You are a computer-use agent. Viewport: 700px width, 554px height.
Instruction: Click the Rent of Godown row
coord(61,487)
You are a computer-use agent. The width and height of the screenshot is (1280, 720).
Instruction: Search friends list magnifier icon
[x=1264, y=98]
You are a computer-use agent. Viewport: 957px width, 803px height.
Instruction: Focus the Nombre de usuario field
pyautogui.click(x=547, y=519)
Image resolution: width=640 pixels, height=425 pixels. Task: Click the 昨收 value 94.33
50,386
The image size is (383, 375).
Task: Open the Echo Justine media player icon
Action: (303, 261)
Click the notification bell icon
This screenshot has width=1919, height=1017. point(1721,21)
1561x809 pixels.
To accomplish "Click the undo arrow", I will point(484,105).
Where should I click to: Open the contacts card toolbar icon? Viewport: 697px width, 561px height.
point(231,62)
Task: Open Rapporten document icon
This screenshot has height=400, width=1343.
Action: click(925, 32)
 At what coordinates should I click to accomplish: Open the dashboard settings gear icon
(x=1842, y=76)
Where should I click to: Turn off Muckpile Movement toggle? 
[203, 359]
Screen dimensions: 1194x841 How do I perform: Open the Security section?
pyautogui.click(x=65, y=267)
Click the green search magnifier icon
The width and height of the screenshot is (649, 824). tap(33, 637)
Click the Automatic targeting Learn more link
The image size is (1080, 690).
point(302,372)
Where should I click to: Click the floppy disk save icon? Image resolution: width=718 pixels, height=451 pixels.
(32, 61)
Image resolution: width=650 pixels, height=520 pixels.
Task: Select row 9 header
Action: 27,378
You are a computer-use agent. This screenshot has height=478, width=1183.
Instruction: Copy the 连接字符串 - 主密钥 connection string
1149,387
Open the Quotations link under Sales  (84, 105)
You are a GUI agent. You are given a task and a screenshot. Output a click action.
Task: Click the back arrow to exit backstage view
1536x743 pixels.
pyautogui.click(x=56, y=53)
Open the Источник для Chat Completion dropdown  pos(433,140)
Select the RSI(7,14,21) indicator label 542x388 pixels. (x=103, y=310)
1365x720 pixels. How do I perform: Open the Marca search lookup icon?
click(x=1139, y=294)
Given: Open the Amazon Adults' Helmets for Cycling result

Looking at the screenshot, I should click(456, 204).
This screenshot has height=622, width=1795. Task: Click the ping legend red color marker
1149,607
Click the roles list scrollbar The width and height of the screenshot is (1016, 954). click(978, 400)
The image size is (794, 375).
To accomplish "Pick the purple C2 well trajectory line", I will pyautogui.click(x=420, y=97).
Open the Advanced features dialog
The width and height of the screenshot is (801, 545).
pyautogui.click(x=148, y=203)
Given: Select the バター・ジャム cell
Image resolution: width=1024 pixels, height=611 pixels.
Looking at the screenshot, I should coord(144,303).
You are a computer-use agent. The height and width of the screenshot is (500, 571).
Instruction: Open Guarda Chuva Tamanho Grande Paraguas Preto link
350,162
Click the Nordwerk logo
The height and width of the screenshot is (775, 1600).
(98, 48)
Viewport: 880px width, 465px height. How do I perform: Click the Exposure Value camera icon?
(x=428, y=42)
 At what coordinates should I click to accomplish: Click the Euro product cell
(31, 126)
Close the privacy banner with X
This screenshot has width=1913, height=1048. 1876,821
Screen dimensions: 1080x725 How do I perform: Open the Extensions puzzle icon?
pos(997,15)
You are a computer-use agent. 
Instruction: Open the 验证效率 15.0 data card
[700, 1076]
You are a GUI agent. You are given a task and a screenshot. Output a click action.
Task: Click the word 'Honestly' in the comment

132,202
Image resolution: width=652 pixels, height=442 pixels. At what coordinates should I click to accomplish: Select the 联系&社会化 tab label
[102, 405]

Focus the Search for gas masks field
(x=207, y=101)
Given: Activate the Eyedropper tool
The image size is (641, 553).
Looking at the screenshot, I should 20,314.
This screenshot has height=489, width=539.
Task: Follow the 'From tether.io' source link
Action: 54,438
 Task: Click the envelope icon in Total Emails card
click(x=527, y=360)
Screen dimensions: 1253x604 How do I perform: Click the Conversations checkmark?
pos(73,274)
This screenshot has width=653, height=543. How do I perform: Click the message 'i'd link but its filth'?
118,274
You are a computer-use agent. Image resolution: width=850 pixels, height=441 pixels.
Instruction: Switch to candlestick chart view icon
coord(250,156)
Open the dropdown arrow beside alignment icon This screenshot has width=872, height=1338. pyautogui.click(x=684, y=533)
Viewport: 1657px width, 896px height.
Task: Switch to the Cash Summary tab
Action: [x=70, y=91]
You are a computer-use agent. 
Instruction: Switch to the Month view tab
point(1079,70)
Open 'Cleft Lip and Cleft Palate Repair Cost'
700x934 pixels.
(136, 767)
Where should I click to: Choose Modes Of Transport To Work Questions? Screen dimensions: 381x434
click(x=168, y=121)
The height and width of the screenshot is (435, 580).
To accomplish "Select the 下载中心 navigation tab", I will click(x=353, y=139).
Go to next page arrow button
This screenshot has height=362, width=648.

◆ ◆ ◆ ◆ ◆ ◆ ◆

- _PROBLEM STATEMENT_: Your answer should consist of the material above, written out word for word.

- _REPLY TO THE TASK_:
You are a computer-use agent. Viewport: 700px width, 554px height.
Instruction: Click the Rent of Godown row
coord(61,487)
You are a computer-use agent. The width and height of the screenshot is (1280, 720).
Instruction: Search friends list magnifier icon
[x=1264, y=98]
You are a computer-use agent. Viewport: 957px width, 803px height.
Instruction: Focus the Nombre de usuario field
pyautogui.click(x=547, y=519)
Image resolution: width=640 pixels, height=425 pixels. Task: Click the 昨收 value 94.33
50,386
The image size is (383, 375).
Task: Open the Echo Justine media player icon
Action: (303, 261)
Click the notification bell icon
This screenshot has width=1919, height=1017. point(1721,21)
1561x809 pixels.
To accomplish "Click the undo arrow", I will point(484,105).
Where should I click to: Open the contacts card toolbar icon? Viewport: 697px width, 561px height.
point(231,62)
Task: Open Rapporten document icon
This screenshot has height=400, width=1343.
Action: click(925, 32)
 At what coordinates should I click to accomplish: Open the dashboard settings gear icon
(x=1842, y=76)
Where should I click to: Turn off Muckpile Movement toggle? 
[203, 359]
Screen dimensions: 1194x841 How do I perform: Open the Security section?
pyautogui.click(x=65, y=267)
Click the green search magnifier icon
The width and height of the screenshot is (649, 824). tap(33, 637)
Click the Automatic targeting Learn more link
The image size is (1080, 690).
point(302,372)
Where should I click to: Click the floppy disk save icon? Image resolution: width=718 pixels, height=451 pixels.
(32, 61)
Image resolution: width=650 pixels, height=520 pixels.
Task: Select row 9 header
Action: 27,378
You are a computer-use agent. This screenshot has height=478, width=1183.
Instruction: Copy the 连接字符串 - 主密钥 connection string
1149,387
Open the Quotations link under Sales  (84, 105)
You are a GUI agent. You are given a task and a screenshot. Output a click action.
Task: Click the back arrow to exit backstage view
1536x743 pixels.
pyautogui.click(x=56, y=53)
Open the Источник для Chat Completion dropdown  pos(433,140)
Select the RSI(7,14,21) indicator label 542x388 pixels. (x=103, y=310)
1365x720 pixels. How do I perform: Open the Marca search lookup icon?
click(x=1139, y=294)
Given: Open the Amazon Adults' Helmets for Cycling result

Looking at the screenshot, I should click(456, 204).
This screenshot has height=622, width=1795. Task: Click the ping legend red color marker
1149,607
Click the roles list scrollbar The width and height of the screenshot is (1016, 954). click(978, 400)
The image size is (794, 375).
To accomplish "Pick the purple C2 well trajectory line", I will pyautogui.click(x=420, y=97).
Open the Advanced features dialog
The width and height of the screenshot is (801, 545).
pyautogui.click(x=148, y=203)
Given: Select the バター・ジャム cell
Image resolution: width=1024 pixels, height=611 pixels.
Looking at the screenshot, I should coord(144,303).
You are a computer-use agent. The height and width of the screenshot is (500, 571).
Instruction: Open Guarda Chuva Tamanho Grande Paraguas Preto link
350,162
Click the Nordwerk logo
The height and width of the screenshot is (775, 1600).
(98, 48)
Viewport: 880px width, 465px height. How do I perform: Click the Exposure Value camera icon?
(x=428, y=42)
 At what coordinates should I click to accomplish: Click the Euro product cell
(31, 126)
Close the privacy banner with X
This screenshot has width=1913, height=1048. 1876,821
Screen dimensions: 1080x725 How do I perform: Open the Extensions puzzle icon?
pos(997,15)
You are a computer-use agent. 
Instruction: Open the 验证效率 15.0 data card
[700, 1076]
You are a GUI agent. You are given a task and a screenshot. Output a click action.
Task: Click the word 'Honestly' in the comment

132,202
Image resolution: width=652 pixels, height=442 pixels. At what coordinates should I click to accomplish: Select the 联系&社会化 tab label
[102, 405]

Focus the Search for gas masks field
(x=207, y=101)
Given: Activate the Eyedropper tool
The image size is (641, 553).
Looking at the screenshot, I should 20,314.
This screenshot has height=489, width=539.
Task: Follow the 'From tether.io' source link
Action: 54,438
 Task: Click the envelope icon in Total Emails card
click(x=527, y=360)
Screen dimensions: 1253x604 How do I perform: Click the Conversations checkmark?
pos(73,274)
This screenshot has width=653, height=543. How do I perform: Click the message 'i'd link but its filth'?
118,274
You are a computer-use agent. Image resolution: width=850 pixels, height=441 pixels.
Instruction: Switch to candlestick chart view icon
coord(250,156)
Open the dropdown arrow beside alignment icon This screenshot has width=872, height=1338. pyautogui.click(x=684, y=533)
Viewport: 1657px width, 896px height.
Task: Switch to the Cash Summary tab
Action: [x=70, y=91]
You are a computer-use agent. 
Instruction: Switch to the Month view tab
point(1079,70)
Open 'Cleft Lip and Cleft Palate Repair Cost'
700x934 pixels.
(136, 767)
Where should I click to: Choose Modes Of Transport To Work Questions? Screen dimensions: 381x434
click(x=168, y=121)
The height and width of the screenshot is (435, 580).
To accomplish "Select the 下载中心 navigation tab", I will click(x=353, y=139).
Go to next page arrow button
This screenshot has height=362, width=648.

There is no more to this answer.